SZBFM v Minister for Immigration

Case

[2005] FMCA 451

13 April 2005


FEDERAL MAGISTRATES COURT OF AUSTRALIA

SZBFM & ANOR  v MINISTER FOR IMMIGRATION [2005] FMCA 451
MIGRATION – Review of RRT decision – where second applicant requested to leave hearing room whilst first applicant gave evidence – where second applicant not recalled – where second applicant wished to be heard – whether failure to permit her to remain in hearing room constituted a breach of s.425 Migration Act 1958.
Federal Magistrates Court Rules 2001
Migration Act 1958, s.422B, 425
NALQ v Minister for Immigration [2004] FCAFC 121
STPB v Minister for Immigration [2004] FCA 818
Appellant P119/2002 v Minister for Immigration [2003] FCAFC 230
Minister for Immigration v SCAR [2003] FCAFC 126
First Applicant: SZBFM
Second Applicant: SZBFN
Respondent: MINISTER FOR IMMIGRATION & MULTICULTURAL & INDIGENOUS AFFAIRS
File Number: SYG 1626 of 2003
Judgment of: Raphael FM
Hearing date: 2 March 2005
Delivered at: Sydney
Delivered on: 13 April 2005

REPRESENTATION

Counsel for the Applicant: Mr I Archibald
Solicitors for the Applicant: Michaela Byers, Solicitor
Counsel for the Respondent: Ms V Hartstein
Solicitors for the Respondent: Australian Government Solicitor

THE COURT DECLARES

  1. The decision of the Refugee Review Tribunal dated 19 November 2002 to be void and of no effect.

THE COURT ORDERS THAT

  1. The application be remitted to the Tribunal, differently constituted, to be heard and determined according to law.

  2. The Respondent pay the costs of the applicants assessed in the sum of $4,250 pursuant to Part 21 Rule 21.02 (2)(a) of the Federal Magistrates Court Rules.

FEDERAL MAGISTRATES
COURT OF AUSTRALIA AT
SYDNEY

SYG 1626 of 2003

SZBFM & SZBFN

Applicants

And

MINISTER FOR IMMIGRATION & MULTICULTURAL & INDIGENOUS AFFAIRS

Respondent

REASONS FOR JUDGMENT

  1. The two applicants in these proceedings are citizens of Lebanon who arrived in Australia on 9 January 2001. On 23 February 2001 they lodged an application for a protection (class XA) visa with the Department of Immigration & Multicultural & Indigenous Affairs.

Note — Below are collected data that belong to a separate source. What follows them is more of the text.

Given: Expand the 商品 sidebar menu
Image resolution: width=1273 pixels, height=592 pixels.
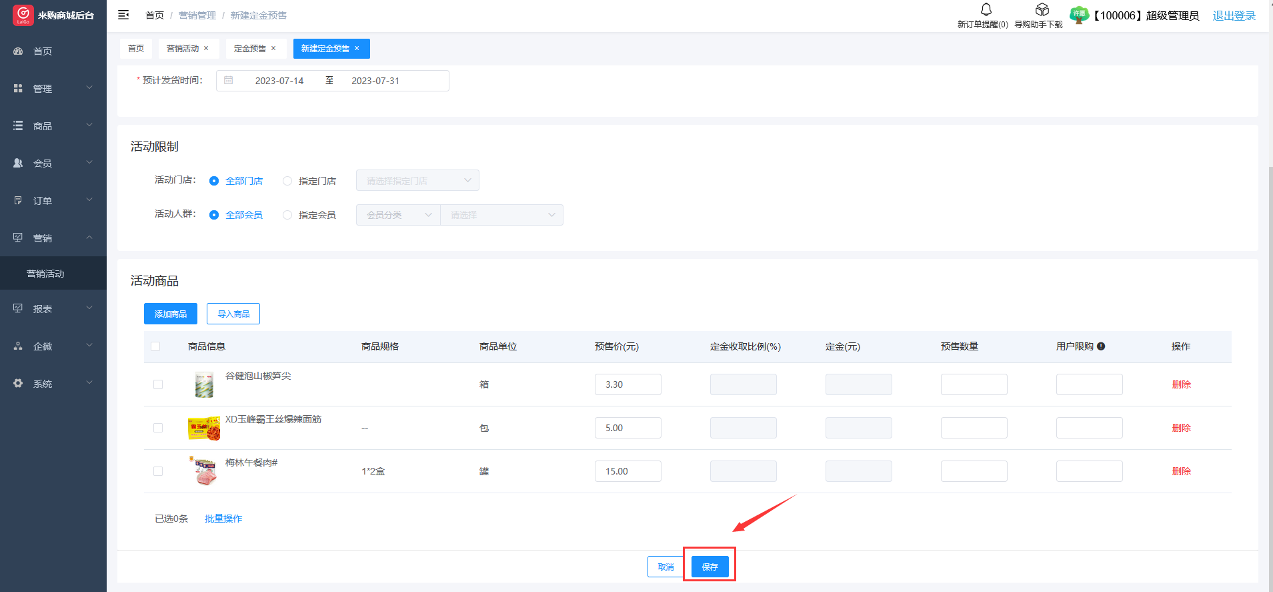Looking at the screenshot, I should (53, 126).
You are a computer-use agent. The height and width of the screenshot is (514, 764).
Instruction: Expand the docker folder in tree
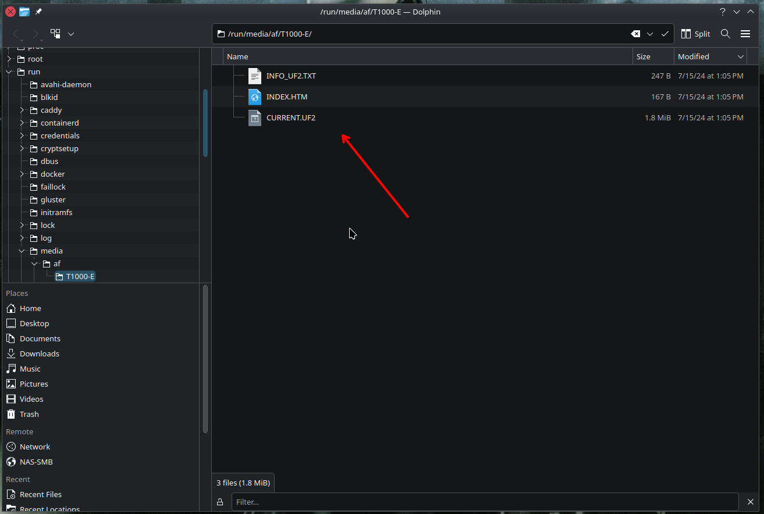[22, 174]
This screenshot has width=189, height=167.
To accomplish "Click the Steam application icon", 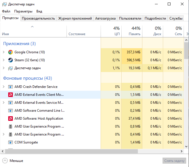I will coord(11,60).
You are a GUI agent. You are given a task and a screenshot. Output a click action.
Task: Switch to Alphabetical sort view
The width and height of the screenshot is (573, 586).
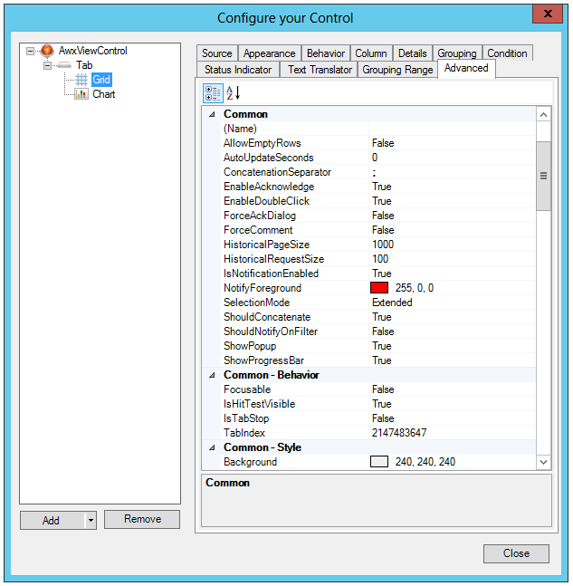(x=233, y=93)
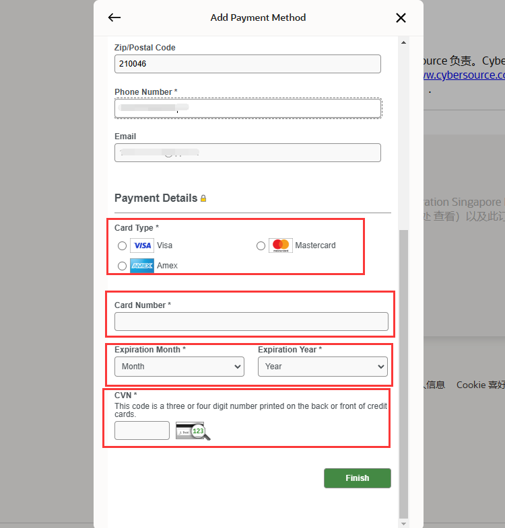Viewport: 505px width, 528px height.
Task: Click the back arrow in the dialog header
Action: coord(114,18)
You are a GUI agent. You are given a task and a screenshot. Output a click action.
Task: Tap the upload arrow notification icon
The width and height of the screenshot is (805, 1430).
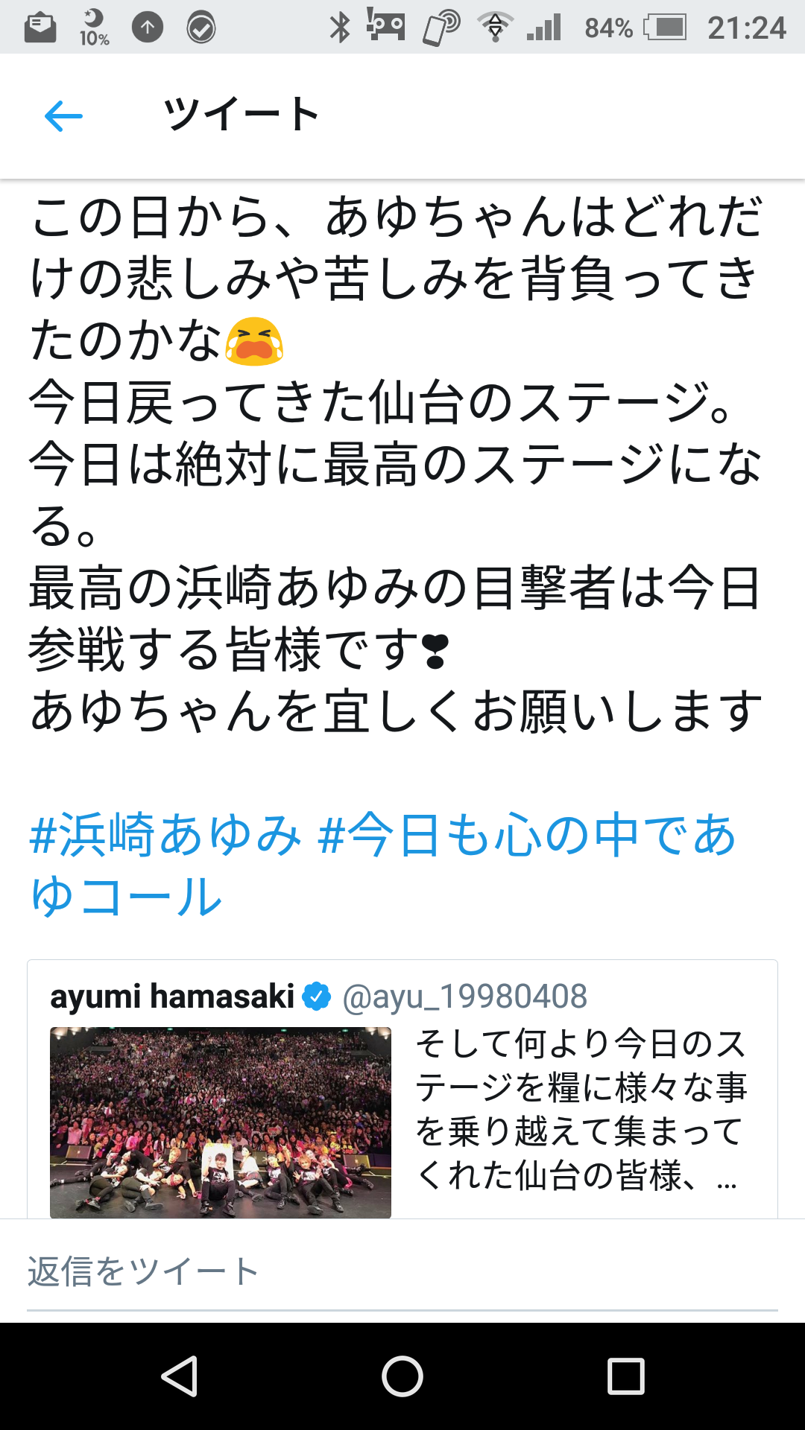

On 21 June 2001 a delegate of the Minister refused to grant a protection visa and on 11 July 2001 the applicant applied for review of that decision. The applicants were invited on 11 September 2002 to attend a hearing which took place on 22 October 2002. On 25 October 2002 the Tribunal determined to affirm the decision not to grant the applicants protection visas and it handed down that decision on 19 November 2002. The application to the Tribunal having been made before the coming into force of s.422B of the Migration Act 1958 (Cth) (“the Act”) is to be dealt with on the basis that the common law as regards the natural justice hearing rule applies and the failure to accord natural justice constitutes a jurisdictional error taking the proceedings out of the category of privative clause decisions. The Tribunal was also bound by the provisions of s.425 which is in the following form:

    Tribunal must invite applicant to appear

    (1) The Tribunal must invite the applicant to appear before the Tribunal to give evidence and present arguments relating to the issues arising in relation to the decision under review.

    (2) Subsection (1) does not apply if:

    (a) the Tribunal considers that it should decide the review in the applicant's favour on the basis of the material before it; or

    (b) the applicant consents to the Tribunal deciding the review without the applicant appearing before it; or

    (c) subsection 424C(1) or (2) applies to the applicant.

    (3) If any of the paragraphs in subsection (2) of this section apply, the applicant is not entitled to appear before the Tribunal.

  2. It is not suggested that in relation to these proceedings any part of subsections (2) or (3) apply.

  3. The principal applicant in the proceedings was the husband. But his wife was also an applicant who completed form D for “A Member of the family unit who does NOT have their own claim to be a refugee but who is included in this application” [CB 24] The wife was included in the application to the Refugee Review Tribunal [CB 48]. On 11 September 2002 the husband received a hearing invitation [CB 56] the letter is in the following form:

    Primary Applicant


    Applicant’s Address

    11 September 2002

    Dear Primary Applicant

    Your Application for Review – Primary Applicant’s name; Secondary Applicant’s name
    Please note that you must tell all persons named above about this letter and, if they wish, reply to the Tribunal for them.

    The Tribunal has considered the material before it in relation to your application but is unable to make a decision in your favour on this information alone.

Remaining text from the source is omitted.